WORK INSTRUCTION = Repeat every entry below exactly.

= = = = =

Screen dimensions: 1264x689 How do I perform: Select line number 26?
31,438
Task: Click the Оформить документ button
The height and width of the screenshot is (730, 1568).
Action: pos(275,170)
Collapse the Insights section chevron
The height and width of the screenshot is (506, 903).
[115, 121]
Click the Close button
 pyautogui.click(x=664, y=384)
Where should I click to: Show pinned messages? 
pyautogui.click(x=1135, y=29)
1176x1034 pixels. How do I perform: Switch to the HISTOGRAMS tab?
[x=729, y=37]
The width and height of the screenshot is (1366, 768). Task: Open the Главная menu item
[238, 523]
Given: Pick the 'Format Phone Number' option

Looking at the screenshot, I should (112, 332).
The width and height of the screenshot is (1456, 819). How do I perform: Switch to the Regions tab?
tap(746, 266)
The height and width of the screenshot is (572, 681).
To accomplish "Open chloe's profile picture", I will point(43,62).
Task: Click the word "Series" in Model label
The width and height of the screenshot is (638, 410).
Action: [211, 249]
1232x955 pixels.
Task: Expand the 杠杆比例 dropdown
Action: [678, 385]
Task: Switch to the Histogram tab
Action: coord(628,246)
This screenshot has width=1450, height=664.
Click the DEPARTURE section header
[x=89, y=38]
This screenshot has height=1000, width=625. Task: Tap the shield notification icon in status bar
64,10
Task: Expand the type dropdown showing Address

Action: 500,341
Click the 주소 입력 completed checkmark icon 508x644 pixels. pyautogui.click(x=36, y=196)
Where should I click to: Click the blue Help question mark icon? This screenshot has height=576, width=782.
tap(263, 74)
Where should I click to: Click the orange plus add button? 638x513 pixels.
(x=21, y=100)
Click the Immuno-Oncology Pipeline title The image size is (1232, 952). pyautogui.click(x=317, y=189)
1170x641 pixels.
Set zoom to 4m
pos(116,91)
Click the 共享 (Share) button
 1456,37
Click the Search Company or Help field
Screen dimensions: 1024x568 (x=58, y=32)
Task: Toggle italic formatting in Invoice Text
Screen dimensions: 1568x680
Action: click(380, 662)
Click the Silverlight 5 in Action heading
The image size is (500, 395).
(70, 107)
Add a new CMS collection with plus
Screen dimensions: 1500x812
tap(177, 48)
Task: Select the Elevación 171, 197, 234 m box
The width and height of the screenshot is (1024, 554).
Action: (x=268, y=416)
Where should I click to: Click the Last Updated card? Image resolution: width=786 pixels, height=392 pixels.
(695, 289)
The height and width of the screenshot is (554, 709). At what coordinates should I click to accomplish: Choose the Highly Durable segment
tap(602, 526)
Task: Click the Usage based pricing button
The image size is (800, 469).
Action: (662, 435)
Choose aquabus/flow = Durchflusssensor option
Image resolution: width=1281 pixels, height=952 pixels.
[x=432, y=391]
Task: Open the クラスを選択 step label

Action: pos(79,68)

= = = = =

ANSWER SECTION =
Screen dimensions: 1264x689 How do I perform: Select line number 26?
31,438
Task: Click the Оформить документ button
The height and width of the screenshot is (730, 1568).
Action: pos(275,170)
Collapse the Insights section chevron
The height and width of the screenshot is (506, 903).
[115, 121]
Click the Close button
 pyautogui.click(x=664, y=384)
Where should I click to: Show pinned messages? 
pyautogui.click(x=1135, y=29)
1176x1034 pixels. How do I perform: Switch to the HISTOGRAMS tab?
[x=729, y=37]
The width and height of the screenshot is (1366, 768). Task: Open the Главная menu item
[238, 523]
Given: Pick the 'Format Phone Number' option

Looking at the screenshot, I should (112, 332).
The width and height of the screenshot is (1456, 819). How do I perform: Switch to the Regions tab?
tap(746, 266)
The height and width of the screenshot is (572, 681).
To accomplish "Open chloe's profile picture", I will point(43,62).
Task: Click the word "Series" in Model label
The width and height of the screenshot is (638, 410).
Action: [211, 249]
1232x955 pixels.
Task: Expand the 杠杆比例 dropdown
Action: [678, 385]
Task: Switch to the Histogram tab
Action: coord(628,246)
This screenshot has width=1450, height=664.
Click the DEPARTURE section header
[x=89, y=38]
This screenshot has height=1000, width=625. Task: Tap the shield notification icon in status bar
64,10
Task: Expand the type dropdown showing Address

Action: 500,341
Click the 주소 입력 completed checkmark icon 508x644 pixels. pyautogui.click(x=36, y=196)
Where should I click to: Click the blue Help question mark icon? This screenshot has height=576, width=782.
tap(263, 74)
Where should I click to: Click the orange plus add button? 638x513 pixels.
(x=21, y=100)
Click the Immuno-Oncology Pipeline title The image size is (1232, 952). pyautogui.click(x=317, y=189)
1170x641 pixels.
Set zoom to 4m
pos(116,91)
Click the 共享 (Share) button
 1456,37
Click the Search Company or Help field
Screen dimensions: 1024x568 (x=58, y=32)
Task: Toggle italic formatting in Invoice Text
Screen dimensions: 1568x680
Action: click(380, 662)
Click the Silverlight 5 in Action heading
The image size is (500, 395).
(70, 107)
Add a new CMS collection with plus
Screen dimensions: 1500x812
tap(177, 48)
Task: Select the Elevación 171, 197, 234 m box
The width and height of the screenshot is (1024, 554).
Action: (x=268, y=416)
Where should I click to: Click the Last Updated card? Image resolution: width=786 pixels, height=392 pixels.
(695, 289)
The height and width of the screenshot is (554, 709). At what coordinates should I click to accomplish: Choose the Highly Durable segment
tap(602, 526)
Task: Click the Usage based pricing button
The image size is (800, 469).
Action: (662, 435)
Choose aquabus/flow = Durchflusssensor option
Image resolution: width=1281 pixels, height=952 pixels.
[x=432, y=391]
Task: Open the クラスを選択 step label

Action: pos(79,68)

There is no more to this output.